According to this: https://books.google.com/books?id=IzsjAQAAMAAJ&pg=PA619&dq=p...

Reeves/Phoenix sued Linville/Keystone in 1872 over the truss patent. The writing is full of technical jargon, but does make mention of columns (Among other things.)

People like Art and Nathan are more in tune to decipher it, while it looks like cuneiform mixed with hieroglyphs to me.

IC - Buffalo Creek Bridge
Posted October 15, 2018, by Luke

I'd misread the source that mentioned Linville & Bollmann in the same breath.

Linville was the designer/engineer for the PRR (Not the B&O) starting in 1862, and stopping in 1865 when Keystone formed.

It's very unlikely that any of the spans in question came from the PRR.

IC - Buffalo Creek Bridge
Posted October 15, 2018, by Art S. (asuckewer [at] knite [dot] com)

Also,

Patent 34183 with its cast iron upper chord is pre civil war; 50723 is post civil war with Keystone Columns. This one and possibly one other govern the first generation of bridges across the Ohio and Mississippi rivers that Keystone did.

Regards,

Art S.

PS. When was Linville with the B&O? Could these recycled spans come from a B&O based bridge?

IC - Buffalo Creek Bridge
Posted October 15, 2018, by Art S. (asuckewer [at] knite [dot] com)

Luke,

The original bridges - yes. What is the evidence that these sections were from that bridge?

Regards,

Art S.

IC - Buffalo Creek Bridge
Posted October 15, 2018, by Luke

Here are two patents awarded to Linville.

This appears to be the original Linville Patent: https://patents.google.com/patent/US34183A/en?oq=USNNo.+34%2... ()

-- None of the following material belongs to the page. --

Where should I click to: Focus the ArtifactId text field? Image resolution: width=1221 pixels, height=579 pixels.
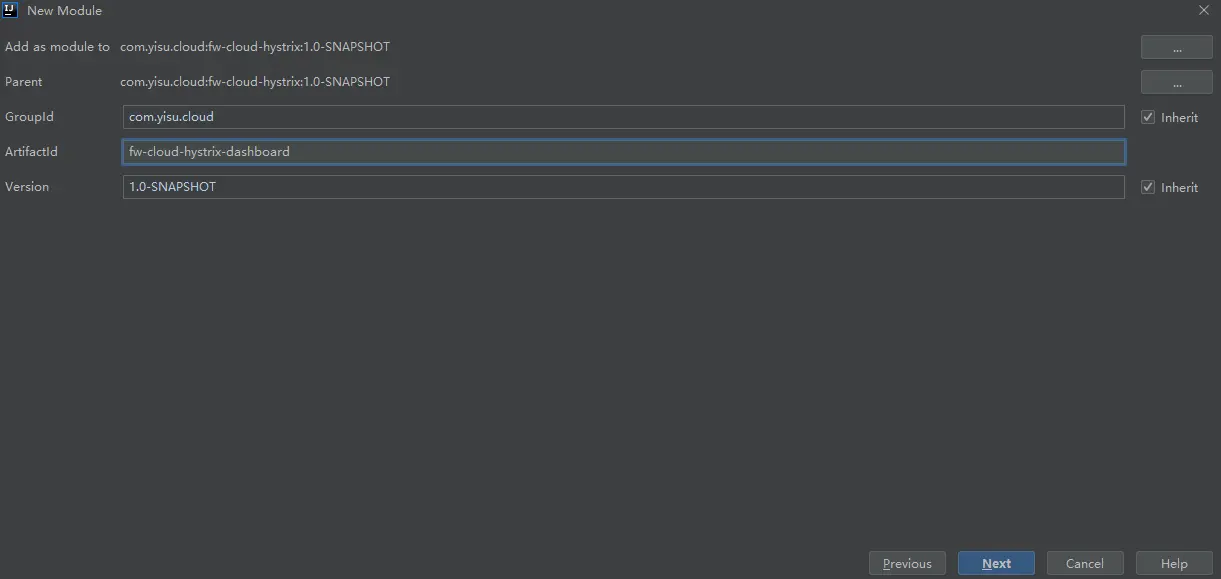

This appears to be the early/basic Linville & Piper varaint patent: https://patents.google.com/patent/US50723A/en?oq=US50%2c723

IC - Buffalo Creek Bridge
Posted October 15, 2018, by Luke

And you'd be wrong that Keystone didn't make it:

https://books.google.com/books?id=SC8jAQAAMAAJ&pg=PA33&dq=du...

And this Structuremag article says that Linville himself designed it, so I'm fairly certain that it's a further evolution of his own truss design, as Linville, like Wendell Bollman (Whom he replaced at B&O) he was fond of using his own designs over any other design:

https://www.structuremag.org/wp-content/uploads/2014/09/D-Gr...

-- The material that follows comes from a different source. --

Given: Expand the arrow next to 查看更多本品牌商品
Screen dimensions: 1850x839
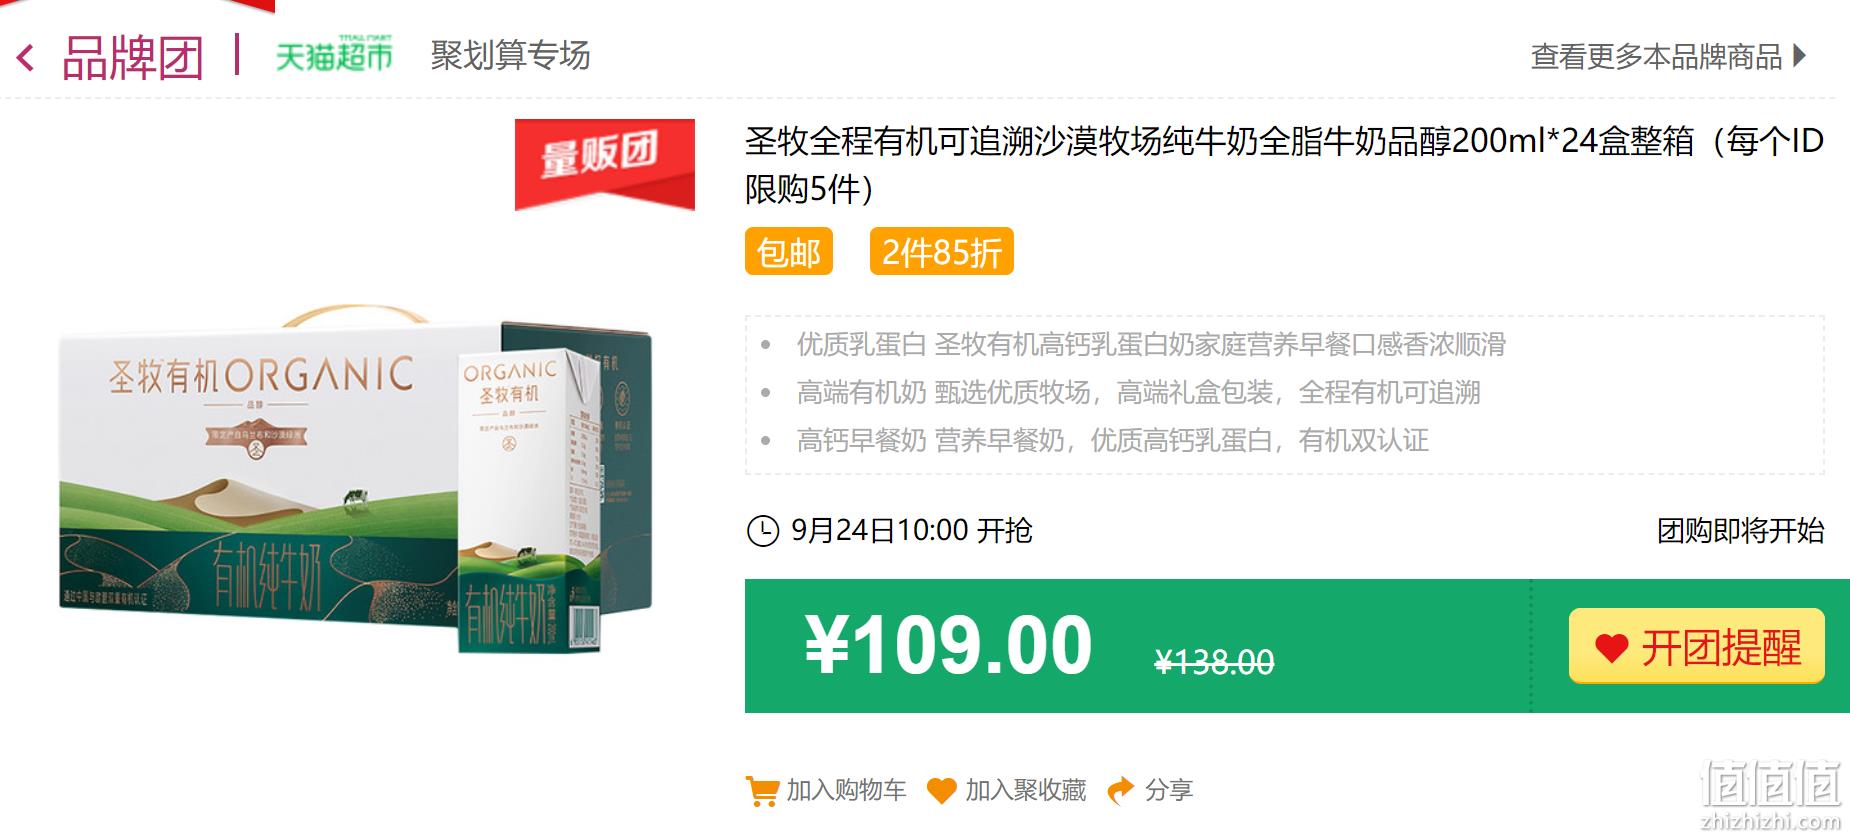Looking at the screenshot, I should [1800, 55].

Further supporting that idea is this historic article, which mentions Linville & Piper trusses as an option, so I think these may be smaller scale versions of the L-P truss, which I've yet to find a patent diagram for (And the article with the most info is locked behind the ASCE's paywall.

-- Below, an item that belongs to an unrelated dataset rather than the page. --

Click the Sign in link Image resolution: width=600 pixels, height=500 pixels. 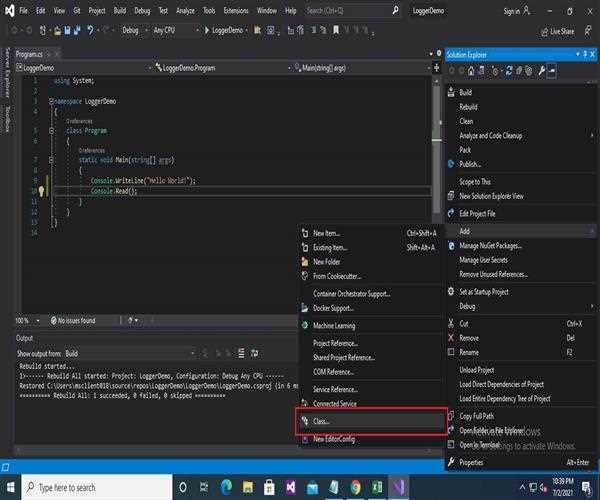[x=512, y=11]
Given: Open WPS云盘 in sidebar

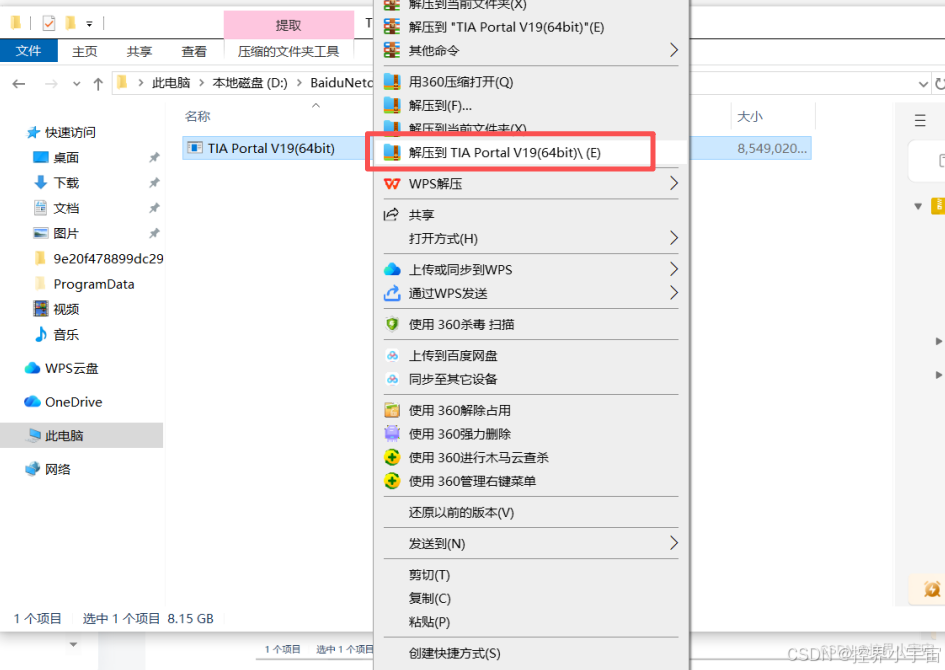Looking at the screenshot, I should click(x=71, y=368).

https://books.google.com/books?id=xY0yAQAAMAAJ&pg=PA23&dq=du...

IC - Buffalo Creek Bridge
Posted October 15, 2018, by Art S. (asuckewer [at] knite [dot] com)

Luke,

While I highly doubt Keystone made this bridge, it definitely does not conform to the Linville patents. The design details are different. The way the bridge, especially the lower cord is connected and rigged is very different than Linville.

To me this looks like Phoenix's version of a bridge designed to PRR's spec.

Regards,

Art S.

IC - Buffalo Creek Bridge
Posted February 7, 2016, by Luke

I'm fairly certain this bridge and the bridges at Janesville and Central City were built using parts from the original iteration of the swing bridge at Dubuque.

IC - Buffalo Creek Bridge
Posted February 7, 2016, by ArtS (asuckewer [at] knite [dot] com)

The bridge almost certainly reused from another location. The original endpost baes would have been cast iron. To my eye, the enposts look like Keystone Columns.

Coggon Bridge
Posted September 20, 2013, by John Marvig (johnmarvig [at] chaska [dot] net)

I agree with Tony. Looks like a mid 1870s structure that could have served as part of a much larger crossing at one point.

Coggon Bridge
Posted September 20, 2013, by Tony Dillon (spansaver [at] hotmail [dot] com)

I think this is actually a railroad bridge...and an extremely early (ca.1870's) one at that.

The built-up endpost bases are very unusual.